The chancellor, however, has had a difficult year. While her Christian Democratic Union won the country’s parliamentary elections last year, it was the party’s worst electoral showing since 1949. Merkel spent months trying to cobble together a coalition government, an effort made more difficult given the perception of her waning political authority and acumen. The first attempt hit a dead-end when the Free Democrats walked away from the table. She finally got it done, but her renewed partnership with the Social Democratic Party looked to a lot of Germans like the same old establishment politics that governed the country for decades. The CDU/CSU-SDP coalition was a gift to the Alternative for Deutschland, a party that was now considered the biggest opposition bloc in the Bundestag.
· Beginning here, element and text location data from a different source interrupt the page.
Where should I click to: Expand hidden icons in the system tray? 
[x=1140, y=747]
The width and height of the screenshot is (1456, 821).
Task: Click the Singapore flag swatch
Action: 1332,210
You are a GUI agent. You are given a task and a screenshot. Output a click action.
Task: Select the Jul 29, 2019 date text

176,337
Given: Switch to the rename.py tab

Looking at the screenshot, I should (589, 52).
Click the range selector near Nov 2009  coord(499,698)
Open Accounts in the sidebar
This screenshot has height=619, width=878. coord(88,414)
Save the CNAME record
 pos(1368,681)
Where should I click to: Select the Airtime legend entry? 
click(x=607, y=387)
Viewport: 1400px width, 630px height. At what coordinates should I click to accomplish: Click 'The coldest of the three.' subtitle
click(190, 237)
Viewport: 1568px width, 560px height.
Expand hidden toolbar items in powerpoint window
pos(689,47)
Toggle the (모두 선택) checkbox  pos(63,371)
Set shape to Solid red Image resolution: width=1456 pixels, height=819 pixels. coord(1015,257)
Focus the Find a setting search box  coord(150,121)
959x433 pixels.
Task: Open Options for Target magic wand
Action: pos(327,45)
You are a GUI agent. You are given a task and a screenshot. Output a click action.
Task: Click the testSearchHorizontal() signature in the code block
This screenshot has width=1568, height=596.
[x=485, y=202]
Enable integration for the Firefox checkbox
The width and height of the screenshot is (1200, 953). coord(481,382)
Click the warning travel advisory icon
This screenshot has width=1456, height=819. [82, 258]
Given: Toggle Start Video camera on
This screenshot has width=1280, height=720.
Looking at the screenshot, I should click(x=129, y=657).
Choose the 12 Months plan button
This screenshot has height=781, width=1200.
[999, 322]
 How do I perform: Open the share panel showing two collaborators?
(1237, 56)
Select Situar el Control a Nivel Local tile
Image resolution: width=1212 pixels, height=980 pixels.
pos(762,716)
Months after that crisis ended, in late June and early July, a new one plopped down on Merkel’s lap. Faced with a strong challenge by the AfD in Bavaria and worried about being challenged from his Right, CDU chief and Interior Minister Horst Seehofer demanded a tougher asylum policy. Scared of siphoning voters to the AfD in the upcoming Bavarian elections, Seehofer threatened to collapse the government if Merkel refused to close Germany’s border with Austria to more migrants. The chancellor was on such thin ice that the European Union held an emergency migration summit to dig her out of a hole; the deal struck in Brussels and a subsequent arrangement with Seehofer lacked detail, but they at least gave her more time.
Now, a month later, Merkel is presented with another crisis: that of a far-right extremism spreading in Eastern Germany. The right-wing protests in Chemnitz in late August, a town about an hour’s drive south of Leipzig, have proven to be just as politically embarrassing to Merkel’s authority as they were ugly on videotape. Thousands of demonstrators, some purportedly chasing non-Germans into alleyways and marching proudly with the Hitler salute, is the precise opposite of what Merkel wants for Germany — a cosmopolitan, tolerant, generous, and kindhearted nation that sets an example for all of Europe. The riots in Chemnitz should have been one of those rare instances when German politicians of all stripes could unite in their condemnation of the harassment.
Merkel’s coalition, however, couldn’t even do that. What Merkel termed “hate in the streets,” Seehofer regarded as an expression of the German people’s frustration with migrant-fueled crime — one he would have participated in if he wasn’t a minister.
Merkel is no doubt a political survivor. But it’s virtually impossible to avoid the feeling that she has lost some of her step. She may still be Germany’s — and Europe’s — most powerful head-of-state, but it increasingly looks and feels like the political earth is shifting beneath her feet. Merkel’s coalition government seems caught unaware with every mini-crisis. What this means for the future of the chancellor or the CSU is hard to determine. But you can be sure younger members in the party who want Merkel to hand power to the next generation are wondering when her political star will dim.